Lors d'un entretien avec Global Voices Juan Carlos La Rosa, un membre du groupe éducatif Wainjirawa, une organisation autochtone interculturelle [15], explique que les Pemóns sont parvenus à un tel niveau d'autonomie que le gouvernement les considère maintenant comme une menace :

[La unidad y la organización de los pemón] no le gusta a un gobierno que tiene un plan minero como el Arco Minero del Orinoco. [Tampoco] le gusta a las bandas criminales, consentidas de manera ya muy clara por el ente encargado de la administración de seguridad de la región y del negocio del oro y el coltán.  

[L'unité et l'organisation du peuple Pemón] ne plaît pas au gouvernement qui a un plan minier avec l'Arc minier de l'Orénoque. [Elles déplaisent également] aux bandes criminelles, clairement tolérées par les responsables en charge de la sécurité de la région, et les barons de l'or et du coltan.

La Rosa ajoute que ces communautés autochtones sont dans des situations dangereuses, entourées de gangs illégaux et de militaires. Elles ont alors créé des alternatives pour défendre leurs territoires et leurs droits :

El pueblo pemón creó el Consejo de Caciques Generales del Pueblo Pemón, los liderazgos comunitarios y la Guardia Territorial Indígena Pemón, que no le pertenece a nadie sino a las comunidades. Se subordina a la autoridad ancestral electa por todos los pemón y no es un grupo paramilitar como lo están señalando las matrices producidas desde el gobierno nacional.

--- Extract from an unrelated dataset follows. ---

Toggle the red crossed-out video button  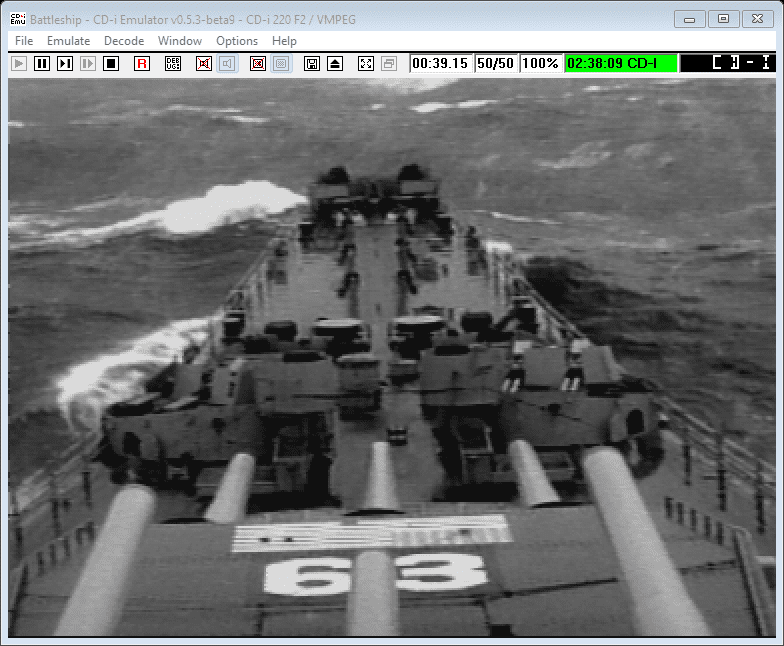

Le peuple Pemón a créé le conseil général des caciques Pemón, les chefferies communautaires, et la garde territoriale des autochtones Pemón. Et aucun d'eux ne relève de personne d'autre que des communautés. Ils sont subordonnés à une autorité ancestrale, élue par tout le peuple Pemón. Il ne s'agit pas de groupe paramilitaire, contrairement à ce que disent les éléments de langage du gouvernement national.

Suite au conflit sur l'aide humanitaire, La Rosa exhorte le monde à suivre attentivement la situation du peuple Pemón :

Estamos hablando de la posibilidad de una masacre y es importante que la opinión pública mundial vuelque su mirada hacia los territorios indígenas […] Hoy el gobierno que levanta las banderas de defensa de la soberanía frente a una eventual invasión militar extranjera, es un gobierno que le entrega a esas mismas potencias y a otras potencias, las concesiones mineras del 12 % del territorio nacional.

Nous parlons de la possibilité d'un massacre. Il est important que l'opinion publique mondiale tourne son attention vers les territoires indigènes […] Alors que le gouvernement lève l'étendard de la souveraineté face à une intervention militaire potentielle, il cède également à celles-ci et aux autres puissances mondiales les concessions minières correspondant à 12 % du territoire national.